What is needed: In the data that follows, find the line containing "Given: Select February 15 on the calendar"; then quote that line and every line after it, exactly, through the last one.

[Dataset entries]
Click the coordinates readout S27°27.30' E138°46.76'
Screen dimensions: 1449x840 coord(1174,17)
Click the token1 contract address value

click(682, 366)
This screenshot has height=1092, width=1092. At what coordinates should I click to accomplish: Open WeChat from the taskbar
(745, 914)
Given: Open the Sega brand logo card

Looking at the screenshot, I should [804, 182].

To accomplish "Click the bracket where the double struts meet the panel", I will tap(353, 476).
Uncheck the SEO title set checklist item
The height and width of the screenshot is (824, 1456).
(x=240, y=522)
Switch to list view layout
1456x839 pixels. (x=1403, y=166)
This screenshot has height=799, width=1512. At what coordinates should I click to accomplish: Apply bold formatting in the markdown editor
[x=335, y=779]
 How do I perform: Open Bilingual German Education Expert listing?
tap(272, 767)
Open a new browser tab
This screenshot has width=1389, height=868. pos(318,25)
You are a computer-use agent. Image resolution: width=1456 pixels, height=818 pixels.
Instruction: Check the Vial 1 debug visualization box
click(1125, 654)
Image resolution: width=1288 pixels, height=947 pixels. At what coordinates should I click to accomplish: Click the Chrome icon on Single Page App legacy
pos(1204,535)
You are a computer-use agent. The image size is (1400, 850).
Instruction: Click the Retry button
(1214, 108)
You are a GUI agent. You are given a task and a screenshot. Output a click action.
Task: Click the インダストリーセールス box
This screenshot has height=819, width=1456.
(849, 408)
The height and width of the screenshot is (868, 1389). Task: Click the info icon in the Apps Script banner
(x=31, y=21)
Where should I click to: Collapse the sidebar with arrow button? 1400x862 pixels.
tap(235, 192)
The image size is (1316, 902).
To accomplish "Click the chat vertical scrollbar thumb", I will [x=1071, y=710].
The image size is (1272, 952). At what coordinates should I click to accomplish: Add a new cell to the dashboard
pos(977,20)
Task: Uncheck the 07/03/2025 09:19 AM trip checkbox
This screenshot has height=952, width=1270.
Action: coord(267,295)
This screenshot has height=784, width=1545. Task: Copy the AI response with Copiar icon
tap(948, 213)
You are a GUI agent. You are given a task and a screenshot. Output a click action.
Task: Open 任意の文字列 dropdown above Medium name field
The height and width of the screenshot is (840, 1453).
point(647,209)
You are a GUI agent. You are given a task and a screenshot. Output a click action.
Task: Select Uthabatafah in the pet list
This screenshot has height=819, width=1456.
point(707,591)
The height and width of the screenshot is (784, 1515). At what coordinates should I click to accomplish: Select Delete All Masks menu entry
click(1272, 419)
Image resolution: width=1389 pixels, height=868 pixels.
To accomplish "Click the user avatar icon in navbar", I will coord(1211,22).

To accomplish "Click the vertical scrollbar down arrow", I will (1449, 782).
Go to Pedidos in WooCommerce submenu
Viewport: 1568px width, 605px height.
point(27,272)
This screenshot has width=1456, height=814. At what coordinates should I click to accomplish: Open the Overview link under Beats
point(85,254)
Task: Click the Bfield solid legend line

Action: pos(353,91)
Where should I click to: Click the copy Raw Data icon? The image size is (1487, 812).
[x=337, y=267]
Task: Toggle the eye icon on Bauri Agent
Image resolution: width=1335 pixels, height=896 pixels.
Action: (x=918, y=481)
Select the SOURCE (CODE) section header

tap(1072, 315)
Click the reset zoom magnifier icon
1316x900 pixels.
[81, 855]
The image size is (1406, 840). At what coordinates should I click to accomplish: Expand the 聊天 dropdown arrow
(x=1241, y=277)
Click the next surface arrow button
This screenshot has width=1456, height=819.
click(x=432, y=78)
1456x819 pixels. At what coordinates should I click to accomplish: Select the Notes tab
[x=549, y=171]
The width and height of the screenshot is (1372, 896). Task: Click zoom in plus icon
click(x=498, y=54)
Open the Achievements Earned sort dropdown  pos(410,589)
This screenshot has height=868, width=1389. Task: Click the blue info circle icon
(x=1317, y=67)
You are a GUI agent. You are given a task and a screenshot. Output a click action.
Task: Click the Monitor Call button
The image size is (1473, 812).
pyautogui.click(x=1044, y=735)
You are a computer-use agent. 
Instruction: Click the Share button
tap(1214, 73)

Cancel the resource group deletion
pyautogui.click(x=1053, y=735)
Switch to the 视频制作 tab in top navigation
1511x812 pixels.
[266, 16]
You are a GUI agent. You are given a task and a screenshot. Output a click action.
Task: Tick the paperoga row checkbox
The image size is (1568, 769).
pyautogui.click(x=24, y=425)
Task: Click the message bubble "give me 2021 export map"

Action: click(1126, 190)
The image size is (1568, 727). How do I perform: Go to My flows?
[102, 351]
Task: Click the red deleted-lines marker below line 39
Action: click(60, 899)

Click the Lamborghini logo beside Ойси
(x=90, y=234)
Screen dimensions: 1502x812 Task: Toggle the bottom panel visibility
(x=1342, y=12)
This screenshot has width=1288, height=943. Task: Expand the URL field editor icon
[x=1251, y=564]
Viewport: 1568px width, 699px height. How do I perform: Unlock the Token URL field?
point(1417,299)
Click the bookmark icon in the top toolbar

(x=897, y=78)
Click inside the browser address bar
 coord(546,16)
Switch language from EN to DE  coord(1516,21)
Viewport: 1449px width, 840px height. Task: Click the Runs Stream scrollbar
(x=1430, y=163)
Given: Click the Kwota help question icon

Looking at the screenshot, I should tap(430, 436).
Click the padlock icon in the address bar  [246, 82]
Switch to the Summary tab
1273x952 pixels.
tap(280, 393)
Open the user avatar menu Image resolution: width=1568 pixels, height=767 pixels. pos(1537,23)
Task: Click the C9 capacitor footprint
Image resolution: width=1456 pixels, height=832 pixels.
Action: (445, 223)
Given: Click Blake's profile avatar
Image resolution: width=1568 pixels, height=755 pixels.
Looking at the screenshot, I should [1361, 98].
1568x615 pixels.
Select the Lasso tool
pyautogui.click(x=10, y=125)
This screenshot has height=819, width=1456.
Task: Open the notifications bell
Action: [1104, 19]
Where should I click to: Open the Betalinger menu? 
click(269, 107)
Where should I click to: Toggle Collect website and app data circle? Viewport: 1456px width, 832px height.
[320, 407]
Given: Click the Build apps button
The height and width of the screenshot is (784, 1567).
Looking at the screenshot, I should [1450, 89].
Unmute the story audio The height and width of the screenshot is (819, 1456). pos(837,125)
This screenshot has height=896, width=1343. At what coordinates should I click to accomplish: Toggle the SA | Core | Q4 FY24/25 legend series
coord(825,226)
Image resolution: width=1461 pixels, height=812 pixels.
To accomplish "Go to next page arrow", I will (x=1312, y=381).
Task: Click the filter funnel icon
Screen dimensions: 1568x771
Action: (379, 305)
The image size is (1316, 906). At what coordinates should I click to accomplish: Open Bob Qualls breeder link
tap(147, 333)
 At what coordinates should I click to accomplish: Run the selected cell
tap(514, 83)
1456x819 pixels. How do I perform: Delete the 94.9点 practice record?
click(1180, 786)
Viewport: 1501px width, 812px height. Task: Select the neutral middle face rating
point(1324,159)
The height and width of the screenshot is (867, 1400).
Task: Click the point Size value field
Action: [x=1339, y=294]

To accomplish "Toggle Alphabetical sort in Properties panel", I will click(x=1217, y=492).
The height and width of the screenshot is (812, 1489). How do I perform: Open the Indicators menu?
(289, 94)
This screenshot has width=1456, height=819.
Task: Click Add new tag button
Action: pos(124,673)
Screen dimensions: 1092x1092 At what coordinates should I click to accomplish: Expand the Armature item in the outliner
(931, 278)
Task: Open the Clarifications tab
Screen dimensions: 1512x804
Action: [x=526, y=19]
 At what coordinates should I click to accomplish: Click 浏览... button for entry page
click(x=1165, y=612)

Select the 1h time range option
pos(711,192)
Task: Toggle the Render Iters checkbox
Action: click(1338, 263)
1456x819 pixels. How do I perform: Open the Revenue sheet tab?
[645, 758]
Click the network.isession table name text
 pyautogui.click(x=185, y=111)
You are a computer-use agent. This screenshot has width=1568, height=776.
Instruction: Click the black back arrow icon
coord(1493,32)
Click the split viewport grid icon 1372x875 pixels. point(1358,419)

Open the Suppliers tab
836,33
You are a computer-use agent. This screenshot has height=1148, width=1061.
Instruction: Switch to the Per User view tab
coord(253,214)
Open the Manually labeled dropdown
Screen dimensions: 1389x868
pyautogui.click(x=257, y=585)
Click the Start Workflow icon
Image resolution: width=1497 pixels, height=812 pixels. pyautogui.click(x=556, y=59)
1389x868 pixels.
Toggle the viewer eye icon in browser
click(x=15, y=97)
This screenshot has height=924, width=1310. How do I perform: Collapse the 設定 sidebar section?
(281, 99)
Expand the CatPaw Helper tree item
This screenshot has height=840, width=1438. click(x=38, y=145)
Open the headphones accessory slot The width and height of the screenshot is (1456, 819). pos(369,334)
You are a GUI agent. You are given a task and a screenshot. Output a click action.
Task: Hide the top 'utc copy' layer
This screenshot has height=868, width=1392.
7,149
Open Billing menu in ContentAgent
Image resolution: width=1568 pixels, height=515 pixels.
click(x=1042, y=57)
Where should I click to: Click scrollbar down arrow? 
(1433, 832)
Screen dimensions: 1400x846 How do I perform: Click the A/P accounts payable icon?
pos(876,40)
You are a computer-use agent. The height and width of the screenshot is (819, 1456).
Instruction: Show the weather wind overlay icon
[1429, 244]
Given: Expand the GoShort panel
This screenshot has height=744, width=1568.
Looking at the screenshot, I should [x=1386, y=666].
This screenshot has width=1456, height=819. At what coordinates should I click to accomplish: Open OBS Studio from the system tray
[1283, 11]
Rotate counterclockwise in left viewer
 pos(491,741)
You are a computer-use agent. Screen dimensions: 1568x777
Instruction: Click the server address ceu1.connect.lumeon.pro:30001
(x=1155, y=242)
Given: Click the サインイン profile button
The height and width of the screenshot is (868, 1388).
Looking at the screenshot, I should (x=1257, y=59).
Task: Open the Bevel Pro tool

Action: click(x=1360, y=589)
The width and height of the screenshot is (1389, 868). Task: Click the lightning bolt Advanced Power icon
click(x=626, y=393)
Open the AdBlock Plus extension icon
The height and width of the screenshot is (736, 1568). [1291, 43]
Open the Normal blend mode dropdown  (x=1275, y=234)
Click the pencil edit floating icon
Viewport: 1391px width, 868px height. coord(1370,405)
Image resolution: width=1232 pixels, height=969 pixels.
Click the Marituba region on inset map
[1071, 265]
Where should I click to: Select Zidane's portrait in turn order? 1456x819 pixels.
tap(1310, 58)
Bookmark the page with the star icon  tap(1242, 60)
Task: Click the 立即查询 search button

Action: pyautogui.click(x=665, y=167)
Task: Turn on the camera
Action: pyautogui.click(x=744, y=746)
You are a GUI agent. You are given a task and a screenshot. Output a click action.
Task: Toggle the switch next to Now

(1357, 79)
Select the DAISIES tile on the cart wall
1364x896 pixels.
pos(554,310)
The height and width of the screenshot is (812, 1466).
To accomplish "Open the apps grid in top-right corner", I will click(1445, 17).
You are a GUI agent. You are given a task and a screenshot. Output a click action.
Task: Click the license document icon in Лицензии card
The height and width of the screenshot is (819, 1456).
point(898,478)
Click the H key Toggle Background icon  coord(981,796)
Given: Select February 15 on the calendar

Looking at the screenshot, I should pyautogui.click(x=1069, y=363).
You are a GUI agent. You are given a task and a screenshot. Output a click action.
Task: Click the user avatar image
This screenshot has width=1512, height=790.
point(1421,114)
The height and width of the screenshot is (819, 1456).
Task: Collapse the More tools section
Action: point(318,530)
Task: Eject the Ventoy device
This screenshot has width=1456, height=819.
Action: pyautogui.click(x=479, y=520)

Solution for this problem:
Given: Select February 15 on the calendar

Looking at the screenshot, I should pyautogui.click(x=1069, y=363).
You are a GUI agent. You are given a task and a screenshot. Output a click action.
Task: Click the user avatar image
This screenshot has width=1512, height=790.
point(1421,114)
The height and width of the screenshot is (819, 1456).
Task: Collapse the More tools section
Action: point(318,530)
Task: Eject the Ventoy device
This screenshot has width=1456, height=819.
Action: pyautogui.click(x=479, y=520)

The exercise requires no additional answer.